Work instructions: Each line of the data below must be given again exactly as written.

Given information:

_ _ _ _

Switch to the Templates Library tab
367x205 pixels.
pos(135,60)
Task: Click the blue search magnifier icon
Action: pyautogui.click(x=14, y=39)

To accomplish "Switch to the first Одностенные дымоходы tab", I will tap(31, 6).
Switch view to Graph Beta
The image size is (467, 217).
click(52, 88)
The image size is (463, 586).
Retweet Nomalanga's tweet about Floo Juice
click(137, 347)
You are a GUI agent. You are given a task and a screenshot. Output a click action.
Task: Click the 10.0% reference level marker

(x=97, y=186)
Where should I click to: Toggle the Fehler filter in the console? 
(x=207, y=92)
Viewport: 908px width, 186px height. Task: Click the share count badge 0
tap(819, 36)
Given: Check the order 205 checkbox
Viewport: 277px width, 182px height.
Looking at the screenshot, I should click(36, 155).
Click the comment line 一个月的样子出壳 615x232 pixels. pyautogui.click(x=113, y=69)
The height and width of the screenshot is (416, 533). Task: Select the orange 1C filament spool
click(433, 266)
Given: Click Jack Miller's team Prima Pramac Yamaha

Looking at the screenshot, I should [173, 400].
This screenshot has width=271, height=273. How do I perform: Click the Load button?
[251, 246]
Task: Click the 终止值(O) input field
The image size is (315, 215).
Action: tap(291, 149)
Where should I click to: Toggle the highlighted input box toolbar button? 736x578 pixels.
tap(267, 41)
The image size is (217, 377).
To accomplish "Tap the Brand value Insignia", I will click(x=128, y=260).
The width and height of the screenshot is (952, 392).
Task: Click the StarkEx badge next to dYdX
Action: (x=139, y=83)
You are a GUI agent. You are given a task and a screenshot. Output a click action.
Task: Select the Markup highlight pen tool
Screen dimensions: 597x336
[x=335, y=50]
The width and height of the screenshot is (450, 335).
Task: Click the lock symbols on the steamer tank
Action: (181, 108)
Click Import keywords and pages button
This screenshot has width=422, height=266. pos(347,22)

_ _ _ _

Solution for this exercise:
Switch to the Templates Library tab
367x205 pixels.
pos(135,60)
Task: Click the blue search magnifier icon
Action: pyautogui.click(x=14, y=39)

To accomplish "Switch to the first Одностенные дымоходы tab", I will tap(31, 6).
Switch view to Graph Beta
The image size is (467, 217).
click(52, 88)
The image size is (463, 586).
Retweet Nomalanga's tweet about Floo Juice
click(137, 347)
You are a GUI agent. You are given a task and a screenshot. Output a click action.
Task: Click the 10.0% reference level marker

(x=97, y=186)
Where should I click to: Toggle the Fehler filter in the console? 
(x=207, y=92)
Viewport: 908px width, 186px height. Task: Click the share count badge 0
tap(819, 36)
Given: Check the order 205 checkbox
Viewport: 277px width, 182px height.
Looking at the screenshot, I should click(36, 155).
Click the comment line 一个月的样子出壳 615x232 pixels. pyautogui.click(x=113, y=69)
The height and width of the screenshot is (416, 533). Task: Select the orange 1C filament spool
click(433, 266)
Given: Click Jack Miller's team Prima Pramac Yamaha

Looking at the screenshot, I should [173, 400].
This screenshot has width=271, height=273. How do I perform: Click the Load button?
[251, 246]
Task: Click the 终止值(O) input field
The image size is (315, 215).
Action: tap(291, 149)
Where should I click to: Toggle the highlighted input box toolbar button? 736x578 pixels.
tap(267, 41)
The image size is (217, 377).
To accomplish "Tap the Brand value Insignia", I will click(x=128, y=260).
The width and height of the screenshot is (952, 392).
Task: Click the StarkEx badge next to dYdX
Action: (x=139, y=83)
You are a GUI agent. You are given a task and a screenshot. Output a click action.
Task: Select the Markup highlight pen tool
Screen dimensions: 597x336
[x=335, y=50]
The width and height of the screenshot is (450, 335).
Task: Click the lock symbols on the steamer tank
Action: (181, 108)
Click Import keywords and pages button
This screenshot has width=422, height=266. pos(347,22)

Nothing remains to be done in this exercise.